Since September 17, protests have spread from New York to a growing number of cities across the U.S., Europe, and Canada, in a movement dubbed “Occupy Wall Street”. The protesters’ aims aren’t always clear; in some case they seem downright incoherent or absurd—such as calls for open border policies and increased trade tariffs at the same time.
It’s interesting that those credited with spurring the movement did so with a single question: “What is our one demand?” The question was first posed in my hometown of Vancouver by Adbusters magazine. Editor Kalle Lasn said the campaign was launched as an invitation to act more than an attempt to get an answer. Focusing on a single demand may or may not be a useful exercise, but the conversation itself is necessary. Thanks to the attention these protests are generating, union leaders, students, workers, and others have a public forum to raise questions about our current economic systems.
Why have governments spent trillions of dollars in taxpayers’ money to bail out financial institutions, many of which fought any notion of government regulation or social assistance, while doing nothing for people who had life savings wiped out or lost homes through foreclosure?
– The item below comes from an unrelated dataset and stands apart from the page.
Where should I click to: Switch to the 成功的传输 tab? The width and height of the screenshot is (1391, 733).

And why have governments not at least demanded that the institutions demonstrate some ecological and social responsibility in return?
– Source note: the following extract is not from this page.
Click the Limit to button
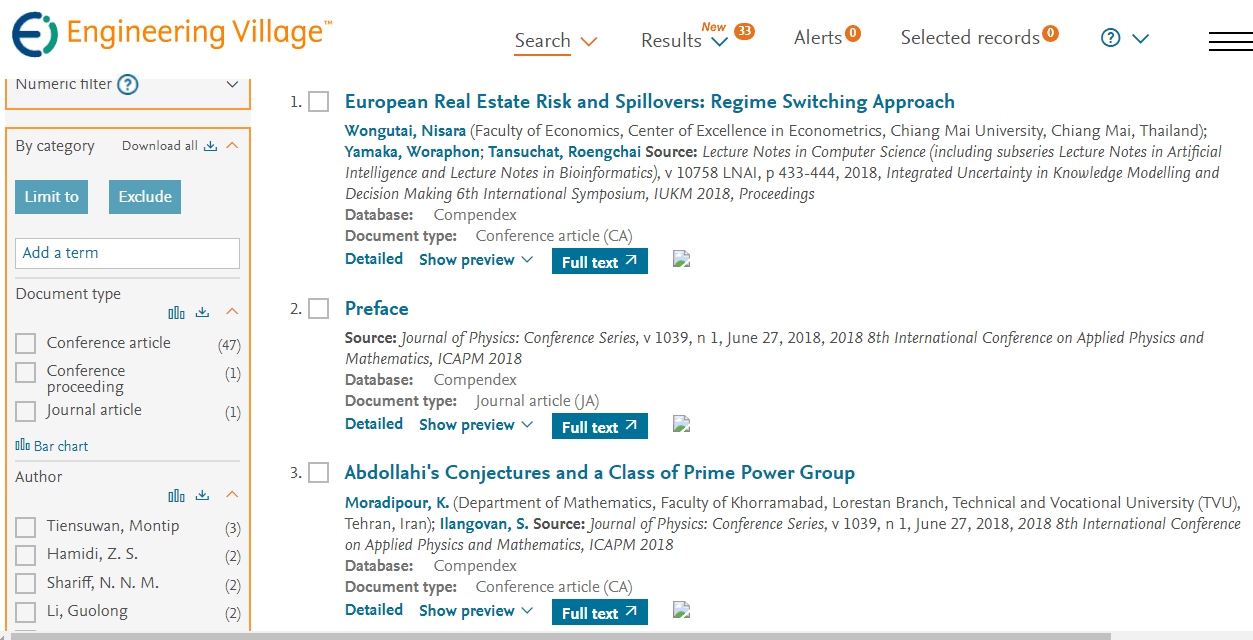[51, 197]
Why do developed nations still give tax breaks to the wealthiest few while children go hungry and working people and the unemployed see wages, benefits, and opportunities dwindle—and while infrastructure crumbles and access to good health care and education diminishes?
Why are we rapidly exploiting finite resources and destroying precious natural systems for the sake of short-term profit and unsustainable economic growth? What will we do when oil runs out or becomes too difficult or expensive to extract if we haven’t taken the time to reduce our demands for energy and shift to cleaner sources?
Why does our economic system place a higher value on disposable and often unnecessary goods and services than on the things we really need to survive and be healthy, like clean air, clean water, and productive soil? Sure, there’s some contradiction in protesters carrying iPhones while railing against the consumer system. But this is not just about making personal changes and sacrifices; it’s about questioning our place on this planet.
In less than a century, the human population has grown exponentially, from 1.5 to seven billion. That’s been matched by rapid growth in technology and products, resource exploitation, and knowledge. The pace and manner of development have led to a reliance on fossil fuels, to the extent that much of our infrastructure supports products such as cars and their fuels to keep the cycle of profits and wealth concentration going.
Our current economic systems are relatively new—methods we’ve devised both to deal with the challenge of production and distribution for rapidly expanding populations and to exploit the opportunities.
It may seem like there’s no hope for change, but we have to remember that most of these developments are recent, and that humans are capable of innovation, creativity, and foresight. Despite considerable opposition, most countries recognized at some point that abolishing slavery had goals that transcended economic considerations, such as enhancing human rights and dignity—and it didn’t destroy the economy in the end, as supporters of slavery feared.
I don’t know if the Occupy Wall Street protests will lead to anything. Surely there will be backlash. And although I wouldn’t compare these protests to those taking place in the Middle East, they all show that when people have had enough of inequality, of the negative and destructive consequences of decisions made by people in power, we have a responsibility to come together and speak out.
The course of human history is constantly changing. It’s up to all of us to join the conversation to help steer it to a better path than the one we are on. Maybe our one demand should be of ourselves: Care enough to do something.